Miranda Devine, Australian conservative and a Catholic, wrote in a column on Wednesday, "I don't believe that Pell, who I know slightly and admire greatly, could be guilty of sexually assaulting two choirboys in a busy cathedral after Sunday Mass when he was archbishop of Melbourne in 1996."

Catholic author George Weigel has written in defense of Cdl. Pell in both First Things and National Review. In both articles, Weigel discloses that he has been friends with Pell for years.

In the First Things piece, Weigel notes that Cdl. Pell freely chose to go back to Australia to fight the charges instead of hiding out in the Vatican. Weigel claims this shows how confident Pell is of his innocence.

With his National Review contribution, Weigel presented a series of problems with the testimony against Pell.

Both Weigel and Bolt noted that, at the end of Mass, Pell would typically process out and stay outside the cathedral to speak with Mass attendees. They also point out that the master of ceremonies for the liturgy was always by the archbishop's side before, during and after Mass.

Australian Jesuit priest Fr. Frank Brennan expressed shock at news of the conviction in a piece Tuesday. He noted that the alleged victim's testimony was unclear on how Cdl. Pell engaged in sex acts while wearing liturgical vestments. Father Brennan wrote, "Witnesses familiar with liturgical vestments had been called who gave compelling evidence that it was impossible to produce an erect penis through a seamless alb."

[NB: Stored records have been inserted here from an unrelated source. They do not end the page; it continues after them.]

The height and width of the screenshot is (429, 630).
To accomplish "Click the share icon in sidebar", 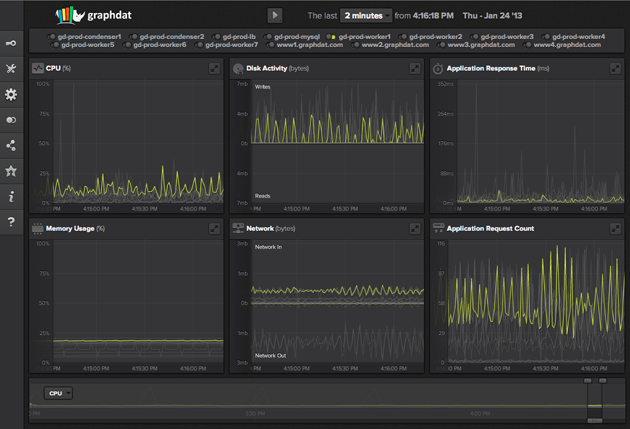I will click(11, 146).
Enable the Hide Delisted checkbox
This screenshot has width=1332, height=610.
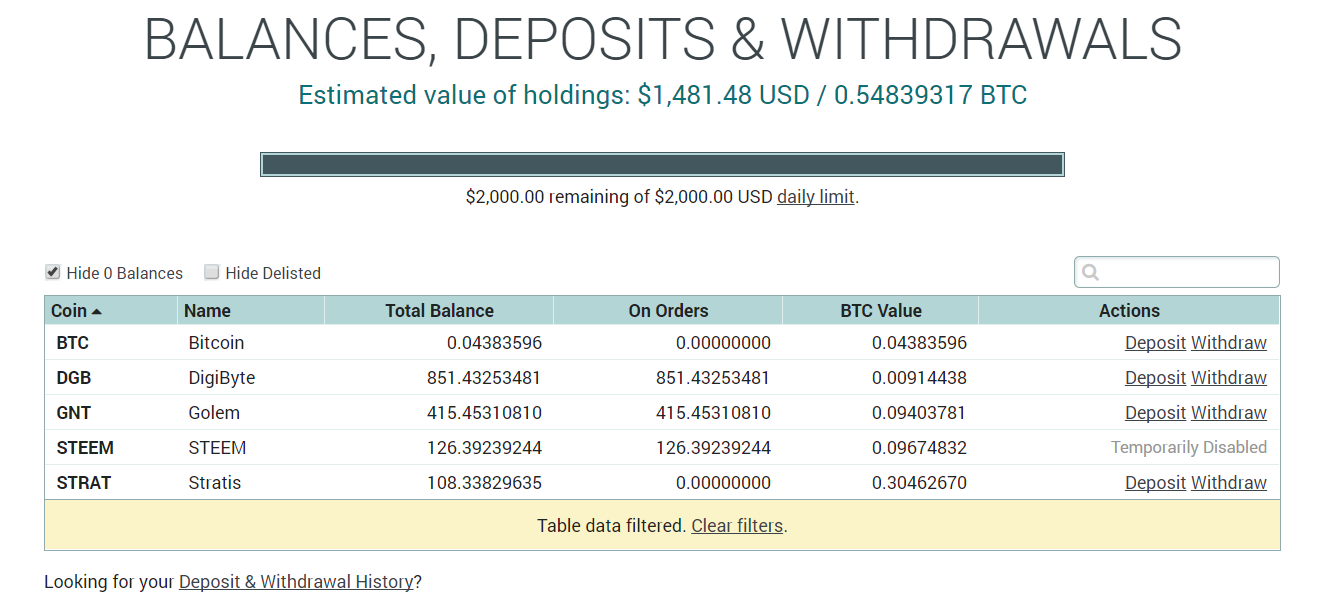coord(211,272)
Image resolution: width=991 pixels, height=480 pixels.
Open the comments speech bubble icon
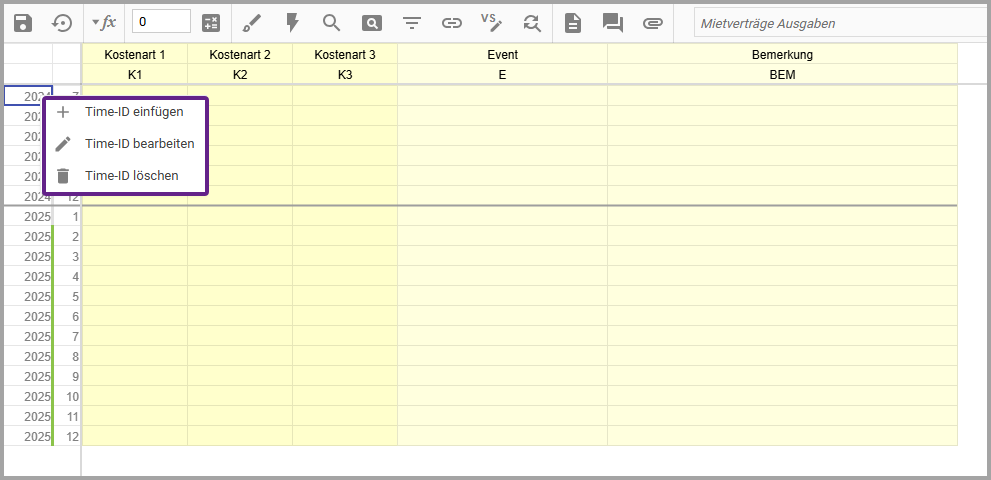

He also argued, "Anyone familiar with the conduct of a solemn Cathedral Mass with full choir would find it most unlikely that a bishop would, without grave reason, leave a recessional procession and retreat to the sacristy unaccompanied."

Pell was ordained a priest in the diocese of Ballarat in 1966. He became auxiliary bishop in the archdiocese of Melbourne in 1987 and was made archbishop there in 1996. He was appointed archbishop of Sydney in 2001. In 2014, he was appointed prefect of the Secretariat for the Economy — a position created by Pope Francis with the aim of overseeing the Vatican's financial activities.

Cardinal Pell's five-year term as prefect expired just days before the court lifted the media gag order on his conviction. The lifting of the suppression order also happened soon after the close of the Vatican summit on sex abuse.